** START Text provided **
(Note: This article originally appeared on the media blog LWR.)
On August 26, 2011, Circuit Judge Jon Beetem granted a temporary injunction in favor of Missouri teachers who sued the state of Missouri to prevent the enforcement of a new law preventing teachers from using social media websites like Facebook. Judge Beetem called the breadth of the prohibition “staggering.”
“[The 180-day injunction] gives everyone time to debate and discuss the issue to come to a proper resolution rather than rushing to piece together language that doesn’t resolve the concerns of educators or allow time for teacher input,” Gail McCray, Missouri State Teachers Association (MSTA) legal counsel, said.
The Amy Hestir Student Protection Act, SB54, which creates various task forces and promulgates a variety of laws related to child abuse, also prevents teachers from using social media websites that give teachers “exclusive access” to students. It is this provision that the MSTA challenged, arguing that such “non-work” restrictions violate teachers’ First Amendment rights.
“Senate Bill 54, §162.069, to the extent that it makes it unlawful for Plaintiffs and other teachers to have a non-work-related website or other social networking sites that allow
exclusive access with current or former students, is unconstitutional on its face,” MSTA argued in its petition for injunctive relief.
First, the MSTA argued that the law was an unconstitutional prior restraint on teachers’ speech. A prior restraint is simply a law which prevents speech altogether. Prior restraints are presumptively unconstitutional. In Near v. Minnesota, the Court stated that the right to free expression “has meant, principally . . . immunity from previous restraints or censorship.”
Thus, because the law prevents teachers from speaking on these various platforms, the prohibition amounts to a prior restraint. Indeed, the law would not only prevent teachers from speaking with students who have social media accounts, but–presumably–speaking at all. That is to say that the law prevents teachers writ large from using social media accounts that could otherwise be used to contact students.
“No teacher shall establish, maintain, or use a nonwork-related internet site which allows exclusive access with a current or former student,” the law reads.
** END Text provided **
◆ Exercise aim
Copy word for word the passage of the article on Missouri's teacher social media law, starting with "The Amy Hestir" and going on through "First Amendment rights.". The lines after this come from a separate source.
** START Listing **
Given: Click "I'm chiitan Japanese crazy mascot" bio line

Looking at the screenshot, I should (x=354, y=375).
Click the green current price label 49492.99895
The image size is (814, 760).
** END Listing **
** START Listing **
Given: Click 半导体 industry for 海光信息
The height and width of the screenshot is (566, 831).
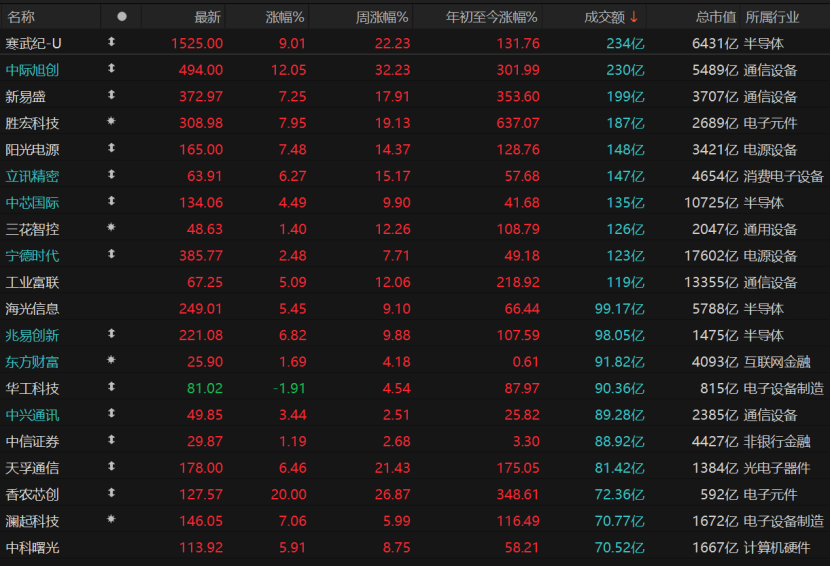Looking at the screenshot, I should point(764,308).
** END Listing **
◆ Written solution
The Amy Hestir Student Protection Act, SB54, which creates various task forces and promulgates a variety of laws related to child abuse, also prevents teachers from using social media websites that give teachers “exclusive access” to students. It is this provision that the MSTA challenged, arguing that such “non-work” restrictions violate teachers’ First Amendment rights.